▶ _課題一覧_
[1] 山姥の昔話のうち、「その山の木を一本切り倒し、二本切り倒ししよんさったけど、」を含む語句で始まり「そうして木ば切り倒【たや】あて、もう日暮れ時なったて。」で終わる部分を、「お友達」を「仲間」に改めて書き直してください。
[2] 山姥の昔話を、最後の文の後から引き継いで書き進めてください。

▶ _本文_
···

嬉野市塩田町 蒲原タツエさん(大5生)

 むかーしむかしはねぇ。

人間ば取っていち食う山ん姥の山【やみ】ゃあおったて。

そいぎぃ、恐ーろしかふうけとらすとの、

樵さんの白豚ていわるっごと肥えたとの、木どまノンビリ朝から晩まで、

鋸【のこ】ば挽【ひ】きよんしゃったちゅうもん。

山奥に行って木ば切り倒しよんしゃったて。

そいぎぃ、

その山の木を一本切り倒し、二本切り倒ししよんさったけど、

今日は仕舞【しみゃ】あ仕事でまあ一本切り倒すぎ良かもん、

と思うていたが、

「もう帰ろうやっかあー」て、お友達の言んしゃったいどん、

「帰って良かばーい。遅れて帰っけーん」て、

その豚んごと肥えた男は一人【ひとい】残って。

そうして木ば切り倒【たや】あて、もう日暮れ時なったて。

「ああ、スカッとした。仕事もすんだ」て言うて、

山ばテクテク、テクテク下って来【こ】らしたぎぃ、

ちょうど山の坂道を降りきった所で、きれーいか娘の、

「こんにちはー」ち言【ゅ】うて、丁寧にニコッとして、

お礼をしんしゃってやもんねぇ。

フーン、見たごともなかいどん、

俺【おれ】、礼どんすっ女【おなご】のおったにゃあ、と思うて、

ほんに得意になって嬉しゃしんさったて。

···

▶ _収集データ_
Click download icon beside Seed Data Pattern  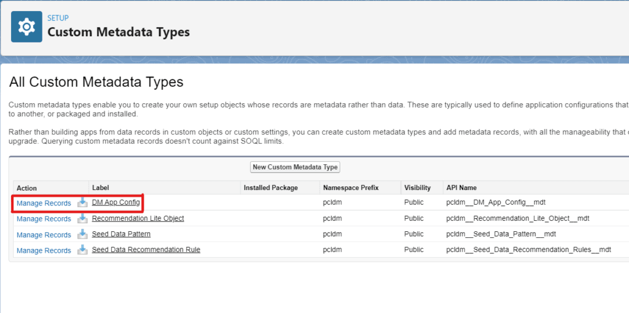[82, 234]
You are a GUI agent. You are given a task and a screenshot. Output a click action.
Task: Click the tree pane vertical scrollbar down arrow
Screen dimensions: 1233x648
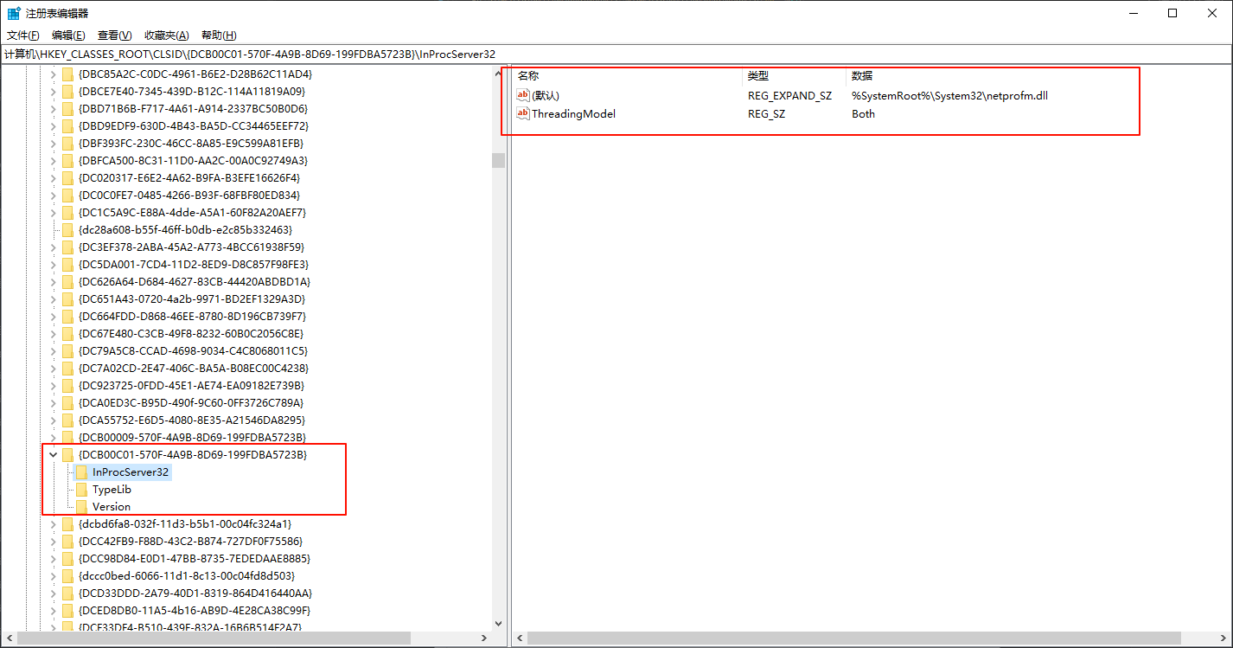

···

▶ _課題ごとの解答_
[1]
その山の木を一本切り倒し、二本切り倒ししよんさったけど、

今日は仕舞【しみゃ】あ仕事でまあ一本切り倒すぎ良かもん、

と思うていたが、

「もう帰ろうやっかあー」て、仲間の言んしゃったいどん、

「帰って良かばーい。遅れて帰っけーん」て、

その豚んごと肥えた男は一人【ひとい】残って。

そうして木ば切り倒【たや】あて、もう日暮れ時なったて。

[2]
そいぎぃ、

「こんにちは」ち言【ゅ】うて、その人【した】んが、

「ほんにすまんばってん、こっから十里ばっかい先に、あの、

私の弟がおんもんねぇ。

そいけん、

こいば届けてどまくんさんみゃあかあ」て、言うたて。

手紙ば差し出したて。

「中を見て良かろうかあ」と聞いたぎぃ、

「字ば書【き】ゃあとっばってん、あんた、字は知らんとやろうだい」て、

娘はその男が字ば読みえんとも知っとったちゅう。

そいどん、中ば確かに何【なん】じゃい手紙の入っとろかにゃあと、

開けてみたいどん、何じゃいこう書【き】ゃあちあっごたいどん、

何【なーん】も読みえんもんだから、

犬【いん】の銭【ぜん】見たとと同【おな】しこと。

また元【もと】んごーと入れといた。

その娘さんは、

「しめ、しめ」て言うて、笑【わり】んしゃたて。

そうして、

「どぎゃんこってん、必ず届けてくんさいの」て、念を押しんさったて。

「承知しました」て言うて、「バイ、バイ」て言うて、

別れて行きおんしゃったて。

そいぎぃ、

もう十里ばっかい行くない、

遅【おそ】うなっついで家【うち】帰ろうよいか、

もう早【はよ】う、こい、

もう仕事もすんだし、手紙を届けてから帰ろうかと思うて、

その若【わっ】か者の家ヘテクテク歩いて行きよったぎぃ、

向こうの方に行きよんさっお坊さんと道連れなっちゅうもん。

「ぎゃん、夕方にしかけて、お前【まい】さん何処【どこ】へ行くとう」

て、言んしゃったぎぃ、

「私ゃ、この手紙ば十里ばっかい先の人に届けてくいろていう、

言つかい物して、この手紙ば届けに行きよっ。

そいから家【うち】帰ろうで思うて」て言うた。

「そいぎぃ、その手紙は

何【なん】じゃい用【ゆう】事【じ】は書いてあっとや」

「知らん。中ば見たいどん、字ば知らんもんけん、

何【なん】て書いちゃっかわからん」て言うた。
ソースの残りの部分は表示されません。